### EXERCISE AIM
Please pull out every line of the items below that contains the word "Pick", and note that case counts.

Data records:

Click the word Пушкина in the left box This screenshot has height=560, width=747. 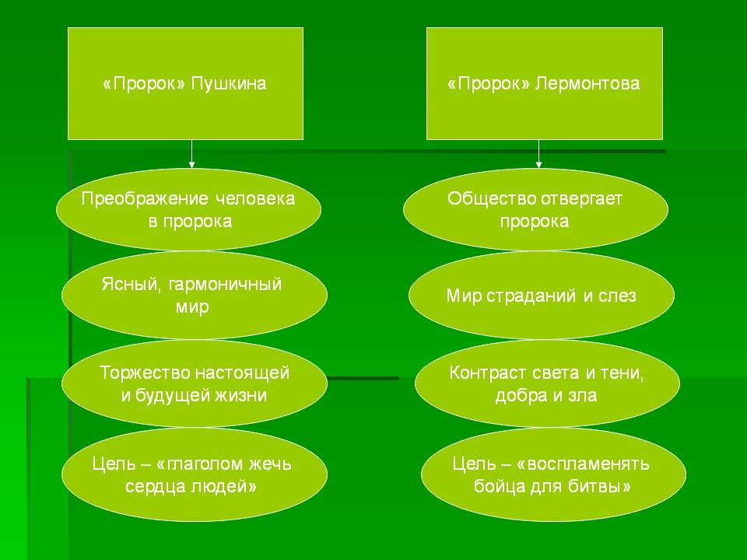click(x=228, y=84)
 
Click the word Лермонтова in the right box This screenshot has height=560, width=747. click(x=587, y=84)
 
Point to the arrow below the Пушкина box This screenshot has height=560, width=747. click(x=191, y=154)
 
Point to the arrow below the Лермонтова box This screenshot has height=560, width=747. click(x=538, y=154)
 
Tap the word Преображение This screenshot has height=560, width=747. click(x=145, y=199)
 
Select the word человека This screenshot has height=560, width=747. click(x=255, y=198)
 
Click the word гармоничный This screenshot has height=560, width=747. click(x=225, y=285)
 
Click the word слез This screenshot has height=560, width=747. click(x=617, y=296)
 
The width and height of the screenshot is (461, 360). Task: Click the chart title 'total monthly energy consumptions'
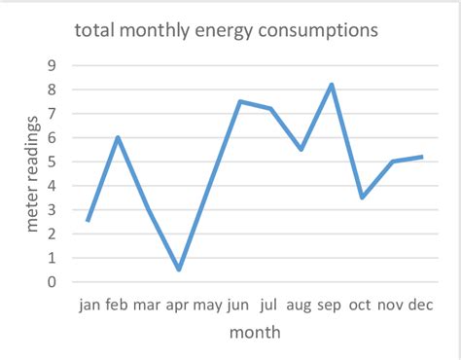(227, 30)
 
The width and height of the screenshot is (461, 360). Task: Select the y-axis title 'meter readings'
(33, 173)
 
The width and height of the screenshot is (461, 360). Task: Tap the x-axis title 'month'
(255, 333)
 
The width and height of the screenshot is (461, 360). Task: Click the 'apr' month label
(178, 305)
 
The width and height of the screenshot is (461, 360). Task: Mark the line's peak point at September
(332, 85)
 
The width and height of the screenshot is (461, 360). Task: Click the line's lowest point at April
(179, 270)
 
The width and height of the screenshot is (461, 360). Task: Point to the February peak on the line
(118, 137)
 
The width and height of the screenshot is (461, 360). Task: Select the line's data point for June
(240, 101)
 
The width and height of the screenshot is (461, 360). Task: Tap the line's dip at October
(362, 198)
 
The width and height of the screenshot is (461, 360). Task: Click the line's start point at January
(88, 221)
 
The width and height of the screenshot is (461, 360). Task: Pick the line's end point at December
(423, 157)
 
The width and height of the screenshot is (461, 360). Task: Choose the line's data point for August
(301, 149)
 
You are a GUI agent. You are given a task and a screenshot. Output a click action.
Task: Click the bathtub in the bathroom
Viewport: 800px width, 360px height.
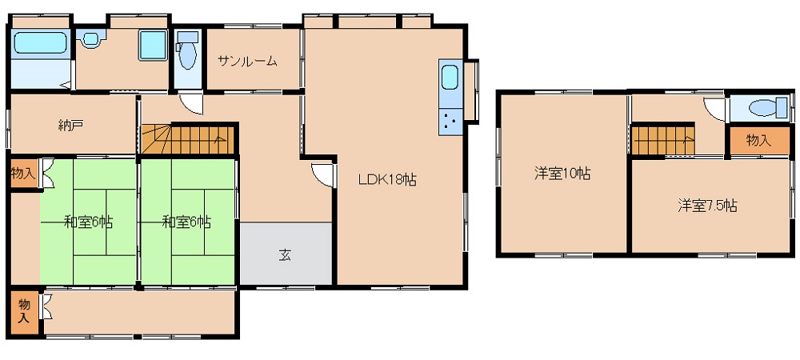(40, 43)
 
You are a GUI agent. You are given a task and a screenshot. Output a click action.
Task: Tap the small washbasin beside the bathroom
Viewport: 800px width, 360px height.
(91, 38)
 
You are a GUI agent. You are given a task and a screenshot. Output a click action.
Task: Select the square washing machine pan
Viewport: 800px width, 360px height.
(153, 45)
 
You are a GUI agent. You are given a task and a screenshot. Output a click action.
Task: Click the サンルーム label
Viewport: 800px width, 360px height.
(247, 62)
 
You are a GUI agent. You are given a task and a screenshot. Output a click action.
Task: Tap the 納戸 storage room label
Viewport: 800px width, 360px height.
(70, 126)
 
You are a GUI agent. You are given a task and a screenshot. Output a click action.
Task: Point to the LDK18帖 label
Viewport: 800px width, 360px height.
(387, 179)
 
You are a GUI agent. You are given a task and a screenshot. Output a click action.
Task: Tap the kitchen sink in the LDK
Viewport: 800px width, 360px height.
(450, 78)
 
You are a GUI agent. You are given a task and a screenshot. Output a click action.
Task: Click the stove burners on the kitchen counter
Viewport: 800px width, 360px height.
(450, 122)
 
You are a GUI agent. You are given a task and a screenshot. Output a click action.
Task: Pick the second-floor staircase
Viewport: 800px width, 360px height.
(662, 139)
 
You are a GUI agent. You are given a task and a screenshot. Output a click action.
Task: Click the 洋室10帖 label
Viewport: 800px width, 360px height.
(562, 174)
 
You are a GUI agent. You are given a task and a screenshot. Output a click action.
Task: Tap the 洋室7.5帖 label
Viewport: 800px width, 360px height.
(707, 206)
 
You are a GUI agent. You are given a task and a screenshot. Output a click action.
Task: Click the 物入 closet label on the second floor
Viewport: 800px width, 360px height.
(759, 141)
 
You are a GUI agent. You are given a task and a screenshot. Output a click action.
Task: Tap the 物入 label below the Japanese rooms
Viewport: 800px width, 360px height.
(24, 311)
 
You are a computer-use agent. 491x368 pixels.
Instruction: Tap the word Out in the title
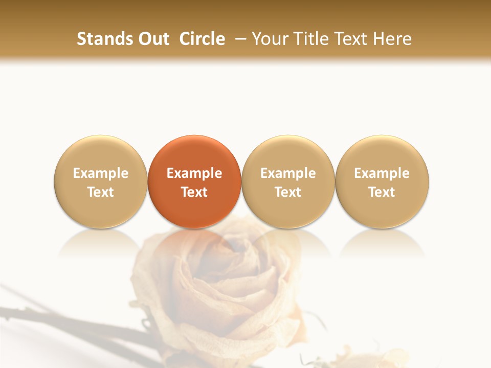coord(153,39)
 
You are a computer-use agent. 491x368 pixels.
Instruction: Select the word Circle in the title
coord(202,39)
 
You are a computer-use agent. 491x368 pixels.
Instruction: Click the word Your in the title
coord(269,39)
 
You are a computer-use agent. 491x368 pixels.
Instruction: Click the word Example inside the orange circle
coord(194,173)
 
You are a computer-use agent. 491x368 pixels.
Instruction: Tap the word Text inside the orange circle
coord(194,192)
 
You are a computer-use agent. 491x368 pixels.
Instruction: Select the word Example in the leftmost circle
coord(101,173)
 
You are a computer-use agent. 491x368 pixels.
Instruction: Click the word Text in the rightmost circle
coord(382,192)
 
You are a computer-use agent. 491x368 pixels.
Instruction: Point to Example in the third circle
coord(288,173)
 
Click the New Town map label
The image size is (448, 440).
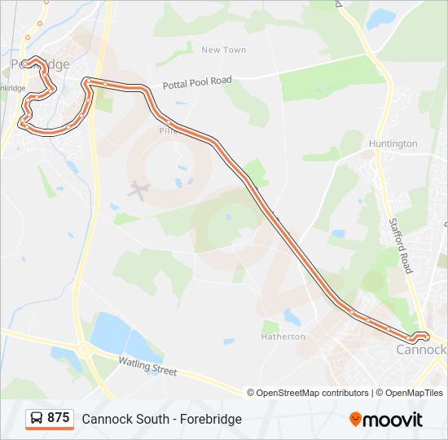pos(223,50)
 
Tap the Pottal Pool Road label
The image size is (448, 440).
pos(197,82)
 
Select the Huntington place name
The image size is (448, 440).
pos(393,143)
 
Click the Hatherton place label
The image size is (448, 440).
pos(283,337)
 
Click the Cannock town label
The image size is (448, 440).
pos(420,350)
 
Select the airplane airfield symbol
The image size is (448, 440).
pos(138,192)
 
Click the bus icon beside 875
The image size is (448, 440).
pos(37,419)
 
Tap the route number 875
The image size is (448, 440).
pos(59,418)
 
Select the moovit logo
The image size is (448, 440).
pos(386,420)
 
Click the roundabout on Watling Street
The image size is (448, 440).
pos(83,351)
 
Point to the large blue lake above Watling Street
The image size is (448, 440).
pos(110,333)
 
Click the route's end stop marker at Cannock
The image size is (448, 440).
pos(420,337)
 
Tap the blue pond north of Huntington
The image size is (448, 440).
pos(380,18)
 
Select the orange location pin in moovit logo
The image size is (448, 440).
pos(355,420)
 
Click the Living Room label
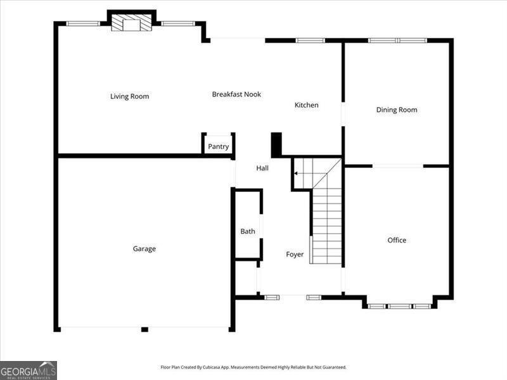point(129,96)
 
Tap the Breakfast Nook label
point(236,94)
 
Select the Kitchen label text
point(306,105)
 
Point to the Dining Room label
point(397,110)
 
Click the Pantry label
point(218,147)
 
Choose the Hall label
point(262,168)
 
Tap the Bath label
point(248,231)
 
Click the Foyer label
point(295,255)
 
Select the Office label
point(397,240)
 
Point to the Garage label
point(144,249)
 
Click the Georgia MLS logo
point(29,370)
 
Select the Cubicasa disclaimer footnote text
point(254,367)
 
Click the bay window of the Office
point(399,306)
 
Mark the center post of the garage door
point(144,329)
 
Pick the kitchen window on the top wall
point(310,41)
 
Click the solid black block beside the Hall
point(276,144)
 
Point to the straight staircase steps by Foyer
point(327,225)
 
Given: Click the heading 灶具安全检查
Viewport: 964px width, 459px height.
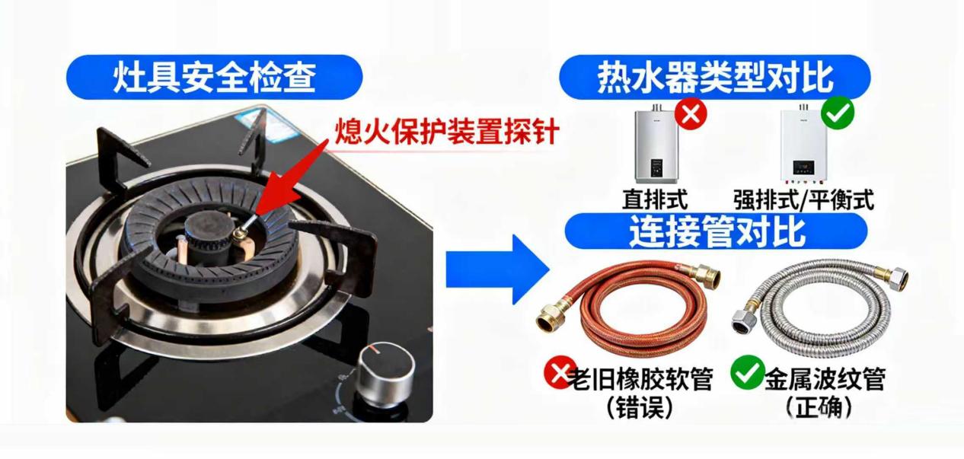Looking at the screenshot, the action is coord(215,78).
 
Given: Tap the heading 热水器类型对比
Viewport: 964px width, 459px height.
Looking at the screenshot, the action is coord(715,78).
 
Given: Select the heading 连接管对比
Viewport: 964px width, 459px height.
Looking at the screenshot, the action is coord(717,231).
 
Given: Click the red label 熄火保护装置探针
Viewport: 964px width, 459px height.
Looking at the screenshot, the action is coord(447,131).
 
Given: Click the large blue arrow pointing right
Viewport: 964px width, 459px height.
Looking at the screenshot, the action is coord(498,269).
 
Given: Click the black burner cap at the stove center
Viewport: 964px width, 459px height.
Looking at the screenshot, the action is coord(207,229).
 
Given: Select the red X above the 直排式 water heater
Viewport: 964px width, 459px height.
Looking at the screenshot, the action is coord(691,113).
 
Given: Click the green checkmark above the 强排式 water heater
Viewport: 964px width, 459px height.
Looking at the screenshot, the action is coord(838,113).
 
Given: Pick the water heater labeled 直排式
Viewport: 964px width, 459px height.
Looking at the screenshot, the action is coord(656,144).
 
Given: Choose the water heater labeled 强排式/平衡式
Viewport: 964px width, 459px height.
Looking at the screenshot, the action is coord(803,145).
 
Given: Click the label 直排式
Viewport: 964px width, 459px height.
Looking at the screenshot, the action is coord(655,200).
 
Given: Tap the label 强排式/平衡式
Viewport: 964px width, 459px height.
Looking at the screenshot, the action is coord(803,200).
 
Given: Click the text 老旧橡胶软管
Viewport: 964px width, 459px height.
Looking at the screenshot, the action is coord(640,379).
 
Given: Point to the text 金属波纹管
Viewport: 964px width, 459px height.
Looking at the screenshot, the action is coord(825,379).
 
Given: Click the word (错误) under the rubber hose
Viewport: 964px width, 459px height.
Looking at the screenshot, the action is coord(639,407).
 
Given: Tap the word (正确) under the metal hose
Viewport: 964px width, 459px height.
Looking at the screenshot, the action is coord(819,407).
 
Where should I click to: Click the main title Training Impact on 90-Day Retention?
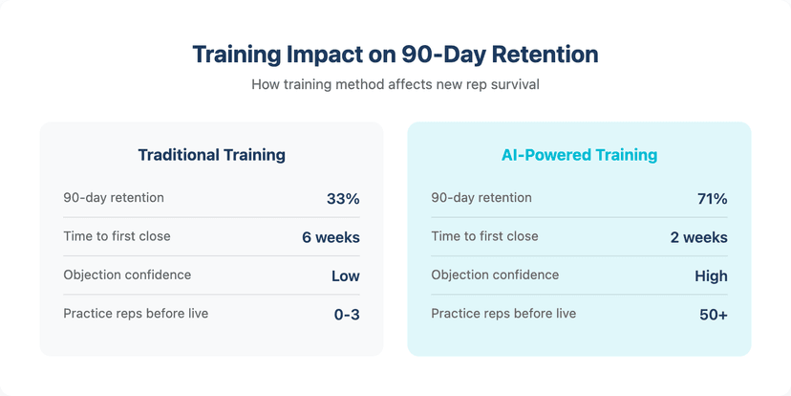pyautogui.click(x=396, y=54)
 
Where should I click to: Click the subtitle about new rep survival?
pyautogui.click(x=396, y=84)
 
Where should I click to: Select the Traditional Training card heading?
pyautogui.click(x=211, y=154)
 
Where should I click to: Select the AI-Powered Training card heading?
pyautogui.click(x=579, y=154)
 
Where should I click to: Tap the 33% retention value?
pyautogui.click(x=343, y=199)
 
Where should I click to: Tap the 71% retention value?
pyautogui.click(x=712, y=199)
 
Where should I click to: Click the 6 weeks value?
pyautogui.click(x=331, y=237)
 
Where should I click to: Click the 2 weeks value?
pyautogui.click(x=698, y=237)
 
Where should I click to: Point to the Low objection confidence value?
pyautogui.click(x=345, y=275)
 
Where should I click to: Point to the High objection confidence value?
pyautogui.click(x=711, y=275)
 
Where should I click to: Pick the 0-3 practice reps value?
pyautogui.click(x=347, y=314)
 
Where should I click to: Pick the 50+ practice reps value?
pyautogui.click(x=712, y=314)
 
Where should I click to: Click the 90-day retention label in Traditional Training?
pyautogui.click(x=114, y=198)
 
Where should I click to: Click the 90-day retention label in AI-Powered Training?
pyautogui.click(x=481, y=198)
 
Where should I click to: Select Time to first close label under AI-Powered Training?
pyautogui.click(x=484, y=236)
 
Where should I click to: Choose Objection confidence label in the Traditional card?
pyautogui.click(x=127, y=275)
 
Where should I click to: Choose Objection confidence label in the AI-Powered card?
pyautogui.click(x=495, y=275)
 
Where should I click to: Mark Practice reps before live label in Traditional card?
pyautogui.click(x=136, y=313)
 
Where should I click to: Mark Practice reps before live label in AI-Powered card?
pyautogui.click(x=503, y=313)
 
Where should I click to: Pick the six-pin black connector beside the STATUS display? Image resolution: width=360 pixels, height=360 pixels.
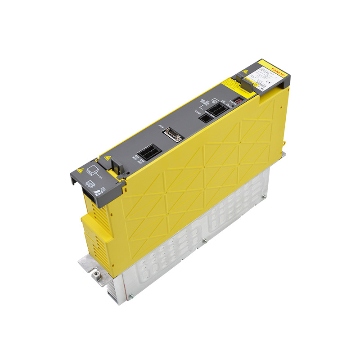pyautogui.click(x=218, y=108)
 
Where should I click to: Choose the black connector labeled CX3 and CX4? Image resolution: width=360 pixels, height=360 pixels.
pyautogui.click(x=147, y=152)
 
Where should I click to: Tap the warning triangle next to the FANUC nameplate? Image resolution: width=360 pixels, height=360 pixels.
pyautogui.click(x=245, y=72)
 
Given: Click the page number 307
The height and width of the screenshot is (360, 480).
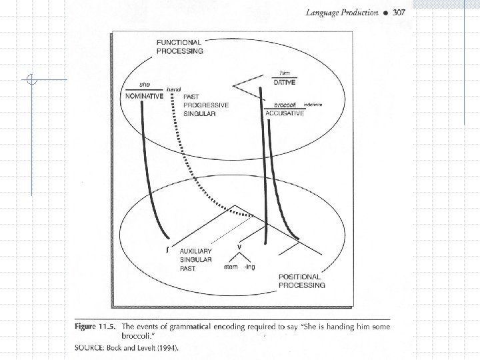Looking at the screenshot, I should (x=399, y=13).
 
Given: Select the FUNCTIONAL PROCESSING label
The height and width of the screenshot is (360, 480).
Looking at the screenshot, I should (x=180, y=46).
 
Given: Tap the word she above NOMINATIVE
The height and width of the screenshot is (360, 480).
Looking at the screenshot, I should (x=144, y=85).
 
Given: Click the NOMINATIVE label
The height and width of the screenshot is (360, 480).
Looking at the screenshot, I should (x=145, y=96).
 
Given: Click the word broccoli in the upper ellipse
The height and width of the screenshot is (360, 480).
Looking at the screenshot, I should (x=285, y=105).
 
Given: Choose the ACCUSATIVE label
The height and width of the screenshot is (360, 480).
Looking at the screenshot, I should (x=285, y=114).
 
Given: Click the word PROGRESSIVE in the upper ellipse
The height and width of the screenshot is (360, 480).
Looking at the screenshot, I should (x=206, y=105).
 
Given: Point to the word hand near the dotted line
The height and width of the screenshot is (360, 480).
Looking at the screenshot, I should (x=173, y=89).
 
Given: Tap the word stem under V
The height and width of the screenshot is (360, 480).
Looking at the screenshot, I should (x=230, y=267).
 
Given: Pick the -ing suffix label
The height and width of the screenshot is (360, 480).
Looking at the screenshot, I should (x=249, y=267).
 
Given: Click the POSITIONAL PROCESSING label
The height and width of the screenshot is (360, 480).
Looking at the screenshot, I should (x=301, y=281).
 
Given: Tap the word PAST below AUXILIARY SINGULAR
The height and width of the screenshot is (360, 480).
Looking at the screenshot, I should (x=188, y=269).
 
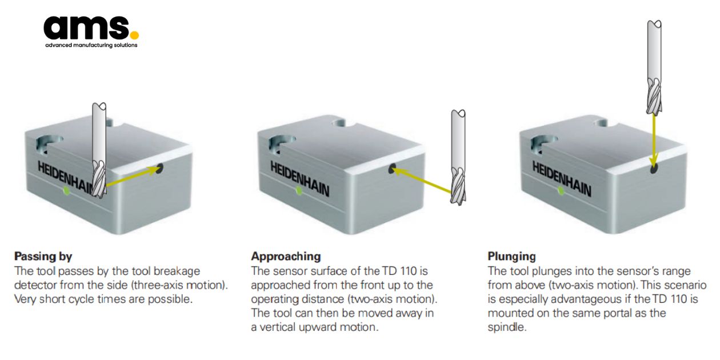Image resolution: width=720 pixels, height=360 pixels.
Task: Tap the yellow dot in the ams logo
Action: click(134, 35)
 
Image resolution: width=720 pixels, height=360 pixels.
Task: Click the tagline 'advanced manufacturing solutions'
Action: click(91, 45)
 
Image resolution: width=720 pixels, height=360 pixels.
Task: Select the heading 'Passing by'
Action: click(43, 256)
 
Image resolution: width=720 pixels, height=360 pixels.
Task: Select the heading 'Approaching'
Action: click(286, 256)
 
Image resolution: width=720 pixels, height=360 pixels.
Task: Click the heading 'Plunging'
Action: click(511, 256)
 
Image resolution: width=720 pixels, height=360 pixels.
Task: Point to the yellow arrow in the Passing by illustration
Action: click(131, 177)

### THE OUTPUT
The width and height of the screenshot is (461, 360). Task: Pick the line's end point at December
Task: Pick the second-floor staircase
Pick the kitchen window on the top wall
Given: Pick the water heater labeled 直排式
Where should I click to: Pick the 0-3 practice reps value?
Where should I click to: Pick the 50+ practice reps value?
Where should I click to: Pick the six-pin black connector beside the STATUS display? Image resolution: width=360 pixels, height=360 pixels.
Given: Pick the -ing suffix label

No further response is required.